GitHub > Settings > New SSH key or Add SSH key > Paste the key


Adding a remote

In GitHub, click ‘New Repository’

Let’s create a new repository from our current local repo.

git remote add origin git@github.com:cgoliver/test.git

This gives us a reference called origin (you can name it whatever you like) to the remote repository.

Now we can access branches on the remote using the syntax [remote]/[branchname]

For example, the master branch on our remote will be called origin/master.


Cloning a repository

Let’s say we all want to collaborate on the same project.

You can download (aka clone) it and commit your own changes to it.

git clone git@github.com:cgoliver/CMGS.git

Give me your username and I’ll give you access to modify the repo.


Basic remote workflow

Once your repo is cloned, and you have full permission you can work and commit normally.

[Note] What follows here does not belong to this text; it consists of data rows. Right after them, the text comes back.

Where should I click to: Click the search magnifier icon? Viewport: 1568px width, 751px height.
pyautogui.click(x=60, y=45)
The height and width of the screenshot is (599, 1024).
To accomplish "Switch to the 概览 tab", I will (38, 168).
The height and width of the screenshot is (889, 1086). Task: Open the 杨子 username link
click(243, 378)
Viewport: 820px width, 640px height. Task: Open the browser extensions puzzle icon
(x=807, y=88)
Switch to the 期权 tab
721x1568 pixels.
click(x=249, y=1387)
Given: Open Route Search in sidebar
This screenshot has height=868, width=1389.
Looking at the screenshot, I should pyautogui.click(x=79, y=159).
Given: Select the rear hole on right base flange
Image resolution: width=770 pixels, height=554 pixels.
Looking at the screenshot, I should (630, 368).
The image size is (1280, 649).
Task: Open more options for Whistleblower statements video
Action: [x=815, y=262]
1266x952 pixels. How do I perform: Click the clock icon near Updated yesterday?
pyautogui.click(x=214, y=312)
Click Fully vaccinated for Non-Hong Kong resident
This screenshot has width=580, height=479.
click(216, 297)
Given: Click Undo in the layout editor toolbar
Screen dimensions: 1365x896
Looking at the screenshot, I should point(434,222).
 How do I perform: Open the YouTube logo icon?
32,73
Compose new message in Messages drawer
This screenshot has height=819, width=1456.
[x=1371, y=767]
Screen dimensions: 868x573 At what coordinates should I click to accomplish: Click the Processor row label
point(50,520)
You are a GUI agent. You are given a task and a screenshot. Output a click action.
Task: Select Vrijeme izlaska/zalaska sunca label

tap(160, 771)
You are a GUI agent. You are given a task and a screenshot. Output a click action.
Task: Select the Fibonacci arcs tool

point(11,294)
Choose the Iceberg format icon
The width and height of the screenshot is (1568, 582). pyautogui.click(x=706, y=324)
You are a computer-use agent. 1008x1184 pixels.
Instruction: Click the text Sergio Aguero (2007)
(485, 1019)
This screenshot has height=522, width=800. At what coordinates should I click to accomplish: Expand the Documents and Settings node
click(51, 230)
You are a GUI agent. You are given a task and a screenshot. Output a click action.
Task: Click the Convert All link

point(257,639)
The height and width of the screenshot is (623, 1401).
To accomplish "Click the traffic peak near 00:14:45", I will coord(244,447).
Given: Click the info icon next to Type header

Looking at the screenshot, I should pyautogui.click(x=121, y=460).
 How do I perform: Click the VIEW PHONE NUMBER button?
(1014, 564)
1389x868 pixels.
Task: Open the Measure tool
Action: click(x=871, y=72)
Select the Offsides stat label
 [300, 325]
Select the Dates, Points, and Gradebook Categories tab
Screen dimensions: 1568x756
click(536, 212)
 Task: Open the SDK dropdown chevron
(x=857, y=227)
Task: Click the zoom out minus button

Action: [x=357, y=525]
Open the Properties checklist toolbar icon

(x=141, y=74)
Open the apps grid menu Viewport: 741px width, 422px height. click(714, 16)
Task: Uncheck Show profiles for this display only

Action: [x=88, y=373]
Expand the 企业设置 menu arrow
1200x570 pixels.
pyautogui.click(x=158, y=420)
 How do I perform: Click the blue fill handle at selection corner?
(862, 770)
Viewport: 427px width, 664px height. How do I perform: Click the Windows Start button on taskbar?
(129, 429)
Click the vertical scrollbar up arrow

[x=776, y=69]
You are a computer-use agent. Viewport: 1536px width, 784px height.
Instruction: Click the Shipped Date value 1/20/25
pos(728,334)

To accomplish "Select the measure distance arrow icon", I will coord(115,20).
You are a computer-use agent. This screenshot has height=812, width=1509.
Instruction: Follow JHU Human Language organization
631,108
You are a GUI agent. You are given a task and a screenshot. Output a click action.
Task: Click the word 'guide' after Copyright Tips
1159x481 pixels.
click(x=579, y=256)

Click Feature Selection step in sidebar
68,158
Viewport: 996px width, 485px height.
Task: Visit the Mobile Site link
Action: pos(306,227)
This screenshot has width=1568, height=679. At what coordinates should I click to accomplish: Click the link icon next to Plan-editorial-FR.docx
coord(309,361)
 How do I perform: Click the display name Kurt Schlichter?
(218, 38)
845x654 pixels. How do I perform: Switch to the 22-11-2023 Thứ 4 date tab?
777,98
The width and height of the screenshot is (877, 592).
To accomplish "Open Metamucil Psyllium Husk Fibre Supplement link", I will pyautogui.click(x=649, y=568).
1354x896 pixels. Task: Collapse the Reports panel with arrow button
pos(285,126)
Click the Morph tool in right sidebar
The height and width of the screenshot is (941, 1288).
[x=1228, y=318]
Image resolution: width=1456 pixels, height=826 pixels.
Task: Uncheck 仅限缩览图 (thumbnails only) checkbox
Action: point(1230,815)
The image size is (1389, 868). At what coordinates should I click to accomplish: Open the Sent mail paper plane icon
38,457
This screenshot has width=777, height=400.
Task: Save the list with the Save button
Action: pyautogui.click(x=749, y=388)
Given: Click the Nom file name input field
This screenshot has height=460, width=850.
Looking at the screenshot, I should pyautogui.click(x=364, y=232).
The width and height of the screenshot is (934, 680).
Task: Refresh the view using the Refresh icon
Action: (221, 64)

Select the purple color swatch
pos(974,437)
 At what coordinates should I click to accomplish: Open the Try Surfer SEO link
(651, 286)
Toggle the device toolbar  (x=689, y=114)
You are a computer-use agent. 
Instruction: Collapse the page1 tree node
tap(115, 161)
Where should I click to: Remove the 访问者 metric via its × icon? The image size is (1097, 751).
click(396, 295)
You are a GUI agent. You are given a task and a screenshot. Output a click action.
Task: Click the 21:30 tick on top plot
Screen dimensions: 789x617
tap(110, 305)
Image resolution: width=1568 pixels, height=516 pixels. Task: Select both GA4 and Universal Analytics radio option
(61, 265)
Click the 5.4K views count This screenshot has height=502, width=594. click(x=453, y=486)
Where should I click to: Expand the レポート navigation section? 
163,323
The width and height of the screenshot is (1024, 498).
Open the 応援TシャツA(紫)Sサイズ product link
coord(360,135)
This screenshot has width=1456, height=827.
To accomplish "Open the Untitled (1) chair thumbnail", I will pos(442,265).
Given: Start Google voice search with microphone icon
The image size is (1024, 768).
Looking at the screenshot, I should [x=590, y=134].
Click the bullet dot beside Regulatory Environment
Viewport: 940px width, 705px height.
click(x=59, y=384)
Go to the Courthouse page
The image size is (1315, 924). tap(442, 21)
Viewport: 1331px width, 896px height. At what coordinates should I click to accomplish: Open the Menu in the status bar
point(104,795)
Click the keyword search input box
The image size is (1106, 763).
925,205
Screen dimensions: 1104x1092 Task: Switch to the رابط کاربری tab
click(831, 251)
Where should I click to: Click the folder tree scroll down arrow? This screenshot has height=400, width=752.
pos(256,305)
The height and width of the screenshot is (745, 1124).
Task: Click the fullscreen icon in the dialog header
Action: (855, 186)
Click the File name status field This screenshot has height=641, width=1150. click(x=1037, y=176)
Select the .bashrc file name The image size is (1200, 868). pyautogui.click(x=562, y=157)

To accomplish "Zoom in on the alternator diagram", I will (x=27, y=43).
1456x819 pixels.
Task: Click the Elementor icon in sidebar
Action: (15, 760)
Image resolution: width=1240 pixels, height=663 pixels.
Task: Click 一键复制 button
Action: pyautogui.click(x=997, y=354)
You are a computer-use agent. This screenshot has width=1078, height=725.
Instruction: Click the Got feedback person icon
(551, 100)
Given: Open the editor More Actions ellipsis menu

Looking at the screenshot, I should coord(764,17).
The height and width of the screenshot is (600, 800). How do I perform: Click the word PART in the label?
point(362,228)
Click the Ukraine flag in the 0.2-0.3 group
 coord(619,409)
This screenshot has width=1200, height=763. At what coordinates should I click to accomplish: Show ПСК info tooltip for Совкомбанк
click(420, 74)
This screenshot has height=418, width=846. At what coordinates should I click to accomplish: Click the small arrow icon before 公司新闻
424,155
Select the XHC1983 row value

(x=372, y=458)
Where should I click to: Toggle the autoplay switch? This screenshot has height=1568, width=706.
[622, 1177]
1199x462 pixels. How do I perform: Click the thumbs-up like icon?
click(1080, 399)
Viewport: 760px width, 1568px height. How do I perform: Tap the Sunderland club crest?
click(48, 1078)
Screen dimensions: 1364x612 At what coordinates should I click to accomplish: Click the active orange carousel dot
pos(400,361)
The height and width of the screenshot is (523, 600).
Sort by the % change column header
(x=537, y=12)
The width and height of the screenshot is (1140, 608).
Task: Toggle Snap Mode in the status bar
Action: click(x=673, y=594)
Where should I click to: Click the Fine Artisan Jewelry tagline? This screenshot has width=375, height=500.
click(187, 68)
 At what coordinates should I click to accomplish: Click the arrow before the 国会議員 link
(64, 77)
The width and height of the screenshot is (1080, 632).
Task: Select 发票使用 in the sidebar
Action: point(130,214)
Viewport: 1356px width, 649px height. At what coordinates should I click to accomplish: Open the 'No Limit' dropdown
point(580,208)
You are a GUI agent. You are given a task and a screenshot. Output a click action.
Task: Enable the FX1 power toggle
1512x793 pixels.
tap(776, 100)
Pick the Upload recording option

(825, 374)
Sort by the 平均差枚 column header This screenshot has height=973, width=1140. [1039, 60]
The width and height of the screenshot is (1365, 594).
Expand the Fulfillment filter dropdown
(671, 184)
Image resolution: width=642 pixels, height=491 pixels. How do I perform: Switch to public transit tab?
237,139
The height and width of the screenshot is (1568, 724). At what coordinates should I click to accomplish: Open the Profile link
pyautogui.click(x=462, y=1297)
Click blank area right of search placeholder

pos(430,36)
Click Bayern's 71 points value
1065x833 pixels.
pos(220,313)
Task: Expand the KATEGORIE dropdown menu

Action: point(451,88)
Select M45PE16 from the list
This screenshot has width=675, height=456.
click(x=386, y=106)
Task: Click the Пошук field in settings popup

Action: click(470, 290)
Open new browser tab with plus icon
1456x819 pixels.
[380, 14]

I. Make sure you are up to date with the remote

$ git fetch origin
$ git merge origin/master

fetch gets the latest status from the remote.

If you like it you can merge it to your local master.

Shorthand:

$ git pull

II. Commit your changes locally

$ git commit -am "my changes"

The -am option adds the changed state of the repo and commits at the same time.

III. Publish your changes.

$ git push origin master

Pushes your master branch to the origin remote.